▶ **REQUIRED TASKS**:
1) Translate this sentence from the article on border housing into Spanish: "McAllen this year ranked sixth among the top 10 safest cities in America."
2) In the article on border housing, reproduce the stretch from "They want to" through "in North McAllen." word for word.
3) Resume the article on border housing after its final sentence, writing on from that point.
== QUOTED PASSAGE ==
McALLEN, Texas (Border Report) — Myssie Cardenas-Barajas has been a Realtor for two decades and she has watched the housing market go up and down along the South Texas border.
But over the past few years, she says rhetoric about the border, as well as special development laws that apply to areas near the Rio Grande, have adversely affected the construction of affordable homes in the Rio Grande Valley — a low-income region that she says desperately needs it.
“We have more costs incurred to our developers, which hurts our developers. So rather than encouraging them to develop affordable homes here we’re actually discouraging them,” she said.

“Unfortunately, there’s lots of perception, there’s misinformation, as well. The Valley has been rumored to be extremely unsafe the closer you get to the river,” Cardenas-Barajas recently told Border Report. “Yet McAllen is one of the most safest communities in the entire state.”
McAllen this year ranked sixth among the top 10 safest cities in America.
That’s the kind of information that Cardenas-Barajas says she wants to share with other Realtors at the National Association of Realtors 2023 Leadership Academy Class.
She is among only 20 Realtors nationwide selected for this leadership class, which begins on Sept. 1, according to NAR.
She says that puts her in position to serve on NAR’s executive board in the future.
“I’m hoping to absorb other peoples’ wisdom, knowledge, experience and bring it home. I’m hoping to share some of the experiences that we’ve been able to go through as well in the Valley,” she said.
While ensuring that developers put in proper roads, water access and sewer and other necessary infrastructure when building new subdivisions is absolutely important, she believes some of the so-called colonia prevention laws are overkill and are hurting the South Texas market.
All Texas counties within 50 miles of the border are subject to colonia prevention laws, which require developers to meet certain restrictions and put in certain infrastructure for every new residential subdivision they build. This is to prevent shanty-like border subdivisions that lack water and wastewater and roads from popping up.
“Existing state law effectively makes these properties unsalable, yet property owners are taxed for ad valorem purposes on the property’s full value,” according to the Texas Realtors Association website.
The lobbying organization represents Texas Realtors and says the fines of $10,000 per lot for violators discourage developers from investing in lands closer to the border, which lose value the closer they are to Mexico.

Jose Peña is a South McAllen builder whose company has owned property about a mile from the Rio Grande for nearly 20 years.
They want to subdivide the property and build 80 to 90 single-family “affordable homes,” but he says with the land worth less because of its proximity to Mexico and the state-required infrastructure costs, it’s just not worth the time and investments.
Each lot would be worth $45,000 to $50,000, he said, rather than the $70,000 he could get for the same-sized lot in North McAllen.
“It just hasn’t been right. The numbers don’t add up to develop it,” Peña said. “A lot of people, if they’re going to spend that kind of money they’d rather be farther north than here in South McAllen.”
That’s partly due to the perception of the dangers of living closer to the Mexican border.
===
== SOURCE MATERIAL ==
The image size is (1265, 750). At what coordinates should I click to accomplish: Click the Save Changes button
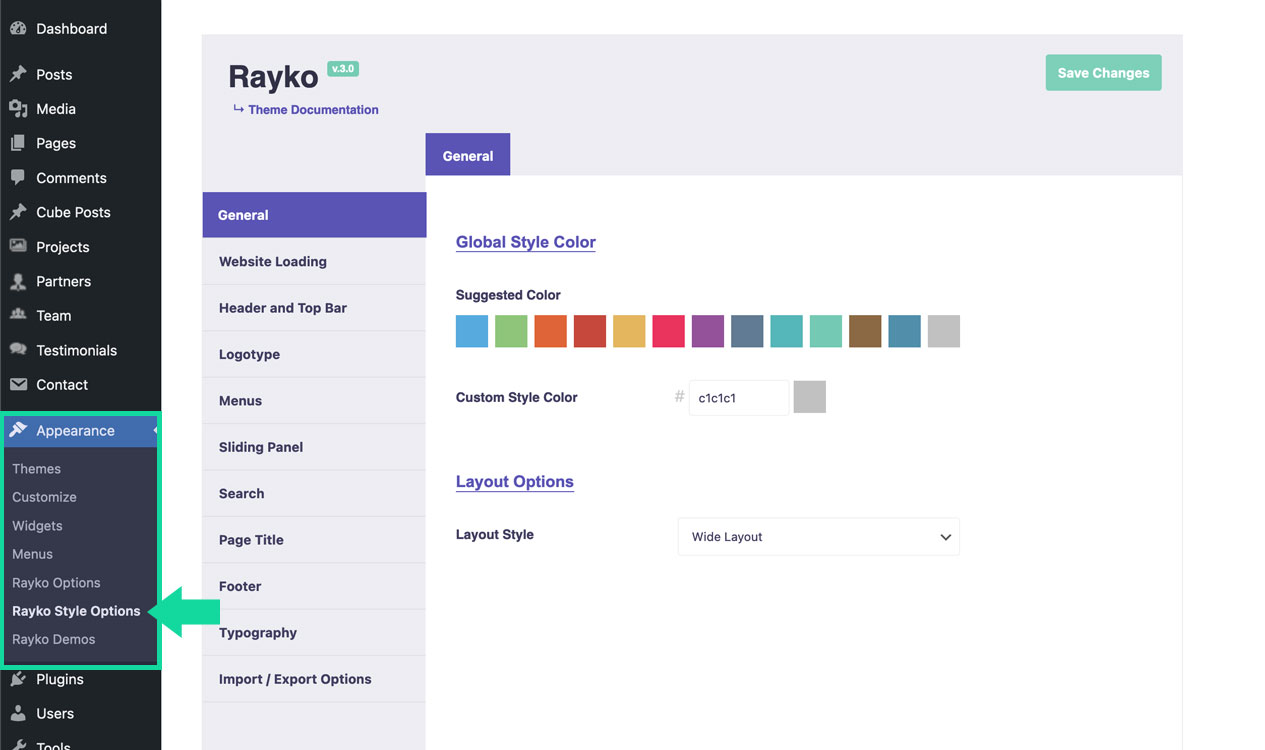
===
▶ **ANSWERS FOR THE EXERCISE**:
1) Este año, McAllen ocupó el sexto lugar entre las 10 ciudades más seguras de Estados Unidos.

2)
They want to subdivide the property and build 80 to 90 single-family “affordable homes,” but he says with the land worth less because of its proximity to Mexico and the state-required infrastructure costs, it’s just not worth the time and investments.
Each lot would be worth $45,000 to $50,000, he said, rather than the $70,000 he could get for the same-sized lot in North McAllen.

3)
“We’re very close to the border,” Peña said as he recently surveyed the track of land with overgrown grass and lilting cedar trees. “Being close to a border, the closer you get, it’s mentally bothering to people to be close to a border that they really don’t want to buy properties further south.”
If they’re going to spend that kind of money they’d rather be farther north.”
Jose Peña, builder, McAllen, Texas
Cimarron Country Club, in nearby Mission, Texas, recently declared bankruptcy, and Cardenas-Barajas says that will affect and lower area home prices on the border.

Peña grew up in South McAllen and says the area is dear to his heart.
He and Cardenas-Barajas were classmates at McAllen High School, and they’ve worked on development projects together before.
She says the low-income border region needs more affordable homes.
“The need for affordable homes is tremendous — more down here than any other area because of our poverty levels,” she said. “We don’t make the payrolls that San Antonio makes. We don’t make the payrolls that Dallas makes.”
As part of her leadership training class, she hopes to bring up potential solutions, such as tax abatements and incentives that could better spur development on the local and state levels, and to limit appraisal waivers that are causing price spikes that she says are unaffordable to many border residents.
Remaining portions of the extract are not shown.